(Data for the task):
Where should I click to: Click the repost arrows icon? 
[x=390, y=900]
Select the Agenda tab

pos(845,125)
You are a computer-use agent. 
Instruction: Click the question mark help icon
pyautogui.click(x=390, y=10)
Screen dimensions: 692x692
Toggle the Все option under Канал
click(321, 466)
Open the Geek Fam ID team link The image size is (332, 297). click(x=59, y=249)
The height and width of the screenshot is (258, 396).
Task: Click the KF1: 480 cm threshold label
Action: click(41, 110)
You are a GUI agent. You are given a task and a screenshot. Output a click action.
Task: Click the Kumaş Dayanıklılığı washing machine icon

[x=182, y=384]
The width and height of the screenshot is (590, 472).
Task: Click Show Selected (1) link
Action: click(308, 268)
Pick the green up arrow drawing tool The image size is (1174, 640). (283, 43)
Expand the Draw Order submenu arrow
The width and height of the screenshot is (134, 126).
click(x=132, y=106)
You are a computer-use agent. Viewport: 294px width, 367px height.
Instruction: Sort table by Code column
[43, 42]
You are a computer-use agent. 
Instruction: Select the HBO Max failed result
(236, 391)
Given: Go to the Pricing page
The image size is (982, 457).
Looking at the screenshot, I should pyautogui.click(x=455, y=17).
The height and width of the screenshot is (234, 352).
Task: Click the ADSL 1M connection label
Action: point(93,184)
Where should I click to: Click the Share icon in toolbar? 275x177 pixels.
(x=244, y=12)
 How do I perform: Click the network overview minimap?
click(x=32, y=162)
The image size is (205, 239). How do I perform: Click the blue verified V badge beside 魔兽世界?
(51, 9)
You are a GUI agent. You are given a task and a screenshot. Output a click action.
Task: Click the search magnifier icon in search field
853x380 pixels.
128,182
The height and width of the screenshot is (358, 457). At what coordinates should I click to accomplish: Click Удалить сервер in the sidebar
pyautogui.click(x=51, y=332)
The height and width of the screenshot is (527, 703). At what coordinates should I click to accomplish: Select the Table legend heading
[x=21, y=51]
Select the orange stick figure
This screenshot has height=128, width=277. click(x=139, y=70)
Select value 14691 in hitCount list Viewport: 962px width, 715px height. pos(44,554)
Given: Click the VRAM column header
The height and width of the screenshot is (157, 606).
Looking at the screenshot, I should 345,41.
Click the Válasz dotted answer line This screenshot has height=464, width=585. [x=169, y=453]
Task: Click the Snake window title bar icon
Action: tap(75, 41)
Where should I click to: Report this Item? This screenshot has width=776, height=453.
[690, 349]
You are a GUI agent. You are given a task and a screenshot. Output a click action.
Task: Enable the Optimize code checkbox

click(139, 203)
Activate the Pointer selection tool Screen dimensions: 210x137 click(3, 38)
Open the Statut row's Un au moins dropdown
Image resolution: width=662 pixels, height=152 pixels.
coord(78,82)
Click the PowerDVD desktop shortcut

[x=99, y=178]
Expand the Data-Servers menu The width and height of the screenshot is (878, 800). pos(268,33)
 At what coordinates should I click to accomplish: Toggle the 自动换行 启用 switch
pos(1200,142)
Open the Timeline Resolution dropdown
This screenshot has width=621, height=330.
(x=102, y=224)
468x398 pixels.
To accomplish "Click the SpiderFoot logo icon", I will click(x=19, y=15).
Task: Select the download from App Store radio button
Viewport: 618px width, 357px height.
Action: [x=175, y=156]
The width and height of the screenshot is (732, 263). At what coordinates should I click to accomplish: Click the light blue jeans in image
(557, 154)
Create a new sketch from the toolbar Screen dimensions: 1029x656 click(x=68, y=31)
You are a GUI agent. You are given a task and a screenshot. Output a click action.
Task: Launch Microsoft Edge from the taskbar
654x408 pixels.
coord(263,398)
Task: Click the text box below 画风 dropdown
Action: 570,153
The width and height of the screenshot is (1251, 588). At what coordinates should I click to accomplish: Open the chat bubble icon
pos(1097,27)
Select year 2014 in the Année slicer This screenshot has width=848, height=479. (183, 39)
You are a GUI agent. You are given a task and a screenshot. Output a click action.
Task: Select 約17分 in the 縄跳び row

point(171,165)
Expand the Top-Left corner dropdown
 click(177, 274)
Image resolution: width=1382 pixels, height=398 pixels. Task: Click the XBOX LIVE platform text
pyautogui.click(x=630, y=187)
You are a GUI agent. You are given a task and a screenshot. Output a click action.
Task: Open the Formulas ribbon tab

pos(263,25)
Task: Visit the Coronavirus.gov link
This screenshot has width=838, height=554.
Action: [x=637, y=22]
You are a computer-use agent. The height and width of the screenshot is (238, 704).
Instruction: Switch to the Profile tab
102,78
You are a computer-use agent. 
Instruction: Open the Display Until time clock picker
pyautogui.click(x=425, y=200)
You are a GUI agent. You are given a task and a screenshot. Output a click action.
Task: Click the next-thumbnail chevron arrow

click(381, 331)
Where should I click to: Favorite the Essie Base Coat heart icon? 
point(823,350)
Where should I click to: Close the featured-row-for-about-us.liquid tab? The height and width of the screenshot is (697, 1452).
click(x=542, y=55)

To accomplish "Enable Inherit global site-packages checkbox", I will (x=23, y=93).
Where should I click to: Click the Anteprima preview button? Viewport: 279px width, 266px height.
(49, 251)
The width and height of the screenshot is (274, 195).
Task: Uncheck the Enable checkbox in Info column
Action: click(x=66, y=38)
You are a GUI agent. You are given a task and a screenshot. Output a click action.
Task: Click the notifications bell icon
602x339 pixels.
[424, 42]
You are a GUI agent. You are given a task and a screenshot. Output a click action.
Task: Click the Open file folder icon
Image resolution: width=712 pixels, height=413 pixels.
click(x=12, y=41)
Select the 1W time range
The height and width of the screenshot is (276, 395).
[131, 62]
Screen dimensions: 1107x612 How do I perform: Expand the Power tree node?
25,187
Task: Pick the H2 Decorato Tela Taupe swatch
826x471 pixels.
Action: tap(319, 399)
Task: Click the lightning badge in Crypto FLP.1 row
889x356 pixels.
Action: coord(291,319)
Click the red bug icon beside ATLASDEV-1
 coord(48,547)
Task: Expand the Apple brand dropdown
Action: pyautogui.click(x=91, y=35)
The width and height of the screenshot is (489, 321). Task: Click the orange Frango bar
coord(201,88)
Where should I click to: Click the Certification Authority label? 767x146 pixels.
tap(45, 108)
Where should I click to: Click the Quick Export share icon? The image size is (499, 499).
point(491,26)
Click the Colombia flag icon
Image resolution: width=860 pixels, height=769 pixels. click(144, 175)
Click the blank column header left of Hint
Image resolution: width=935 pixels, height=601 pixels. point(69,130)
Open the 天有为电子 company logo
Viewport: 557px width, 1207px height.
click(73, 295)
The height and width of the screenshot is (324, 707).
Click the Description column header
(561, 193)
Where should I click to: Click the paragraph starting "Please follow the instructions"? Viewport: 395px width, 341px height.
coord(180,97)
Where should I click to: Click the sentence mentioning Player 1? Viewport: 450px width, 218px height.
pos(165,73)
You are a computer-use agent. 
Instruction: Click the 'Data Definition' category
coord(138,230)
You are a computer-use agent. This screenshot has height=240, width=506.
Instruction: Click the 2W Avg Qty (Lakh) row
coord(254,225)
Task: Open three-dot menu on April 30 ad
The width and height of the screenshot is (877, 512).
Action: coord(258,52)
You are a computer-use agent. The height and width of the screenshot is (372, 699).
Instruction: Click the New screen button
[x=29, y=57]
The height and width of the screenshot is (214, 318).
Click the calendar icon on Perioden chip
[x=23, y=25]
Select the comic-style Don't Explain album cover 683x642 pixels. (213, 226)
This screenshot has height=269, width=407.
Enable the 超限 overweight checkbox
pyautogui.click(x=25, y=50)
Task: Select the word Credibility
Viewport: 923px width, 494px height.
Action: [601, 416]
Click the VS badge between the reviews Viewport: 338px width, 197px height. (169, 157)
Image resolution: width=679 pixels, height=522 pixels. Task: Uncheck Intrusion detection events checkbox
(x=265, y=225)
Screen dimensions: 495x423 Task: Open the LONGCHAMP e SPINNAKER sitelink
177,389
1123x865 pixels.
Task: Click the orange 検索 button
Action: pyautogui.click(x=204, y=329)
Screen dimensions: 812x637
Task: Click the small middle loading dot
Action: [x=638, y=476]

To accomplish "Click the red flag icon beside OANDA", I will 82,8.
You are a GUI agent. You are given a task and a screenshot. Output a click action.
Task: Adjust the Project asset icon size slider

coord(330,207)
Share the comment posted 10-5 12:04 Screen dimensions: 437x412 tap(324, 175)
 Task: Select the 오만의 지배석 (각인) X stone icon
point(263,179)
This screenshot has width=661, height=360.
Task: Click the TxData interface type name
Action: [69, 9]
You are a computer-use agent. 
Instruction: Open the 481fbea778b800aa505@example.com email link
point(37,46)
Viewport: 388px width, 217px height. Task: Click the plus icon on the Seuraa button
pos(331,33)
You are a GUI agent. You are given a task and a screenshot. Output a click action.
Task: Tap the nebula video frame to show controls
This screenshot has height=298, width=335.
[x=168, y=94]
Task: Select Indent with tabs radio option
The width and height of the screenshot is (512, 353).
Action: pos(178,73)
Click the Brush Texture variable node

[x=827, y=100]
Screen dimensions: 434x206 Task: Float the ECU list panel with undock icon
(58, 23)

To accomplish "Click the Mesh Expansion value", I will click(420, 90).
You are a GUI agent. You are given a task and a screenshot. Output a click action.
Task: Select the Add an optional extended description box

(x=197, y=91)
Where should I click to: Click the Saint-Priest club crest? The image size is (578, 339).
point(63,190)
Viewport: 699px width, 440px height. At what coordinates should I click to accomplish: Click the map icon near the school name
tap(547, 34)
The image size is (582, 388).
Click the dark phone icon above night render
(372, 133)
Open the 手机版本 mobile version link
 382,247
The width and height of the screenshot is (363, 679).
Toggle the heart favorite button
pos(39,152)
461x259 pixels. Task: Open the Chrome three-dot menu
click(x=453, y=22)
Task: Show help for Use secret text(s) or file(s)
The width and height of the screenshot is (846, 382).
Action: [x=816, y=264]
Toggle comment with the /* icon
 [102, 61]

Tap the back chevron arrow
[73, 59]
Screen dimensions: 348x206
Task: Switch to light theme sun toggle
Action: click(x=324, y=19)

(The task):
Go through the listing above and find each line containing the string "value"; copy those lines.

(Answer area):
Select value 14691 in hitCount list Viewport: 962px width, 715px height. pos(44,554)
To accomplish "Click the Mesh Expansion value", I will click(420, 90).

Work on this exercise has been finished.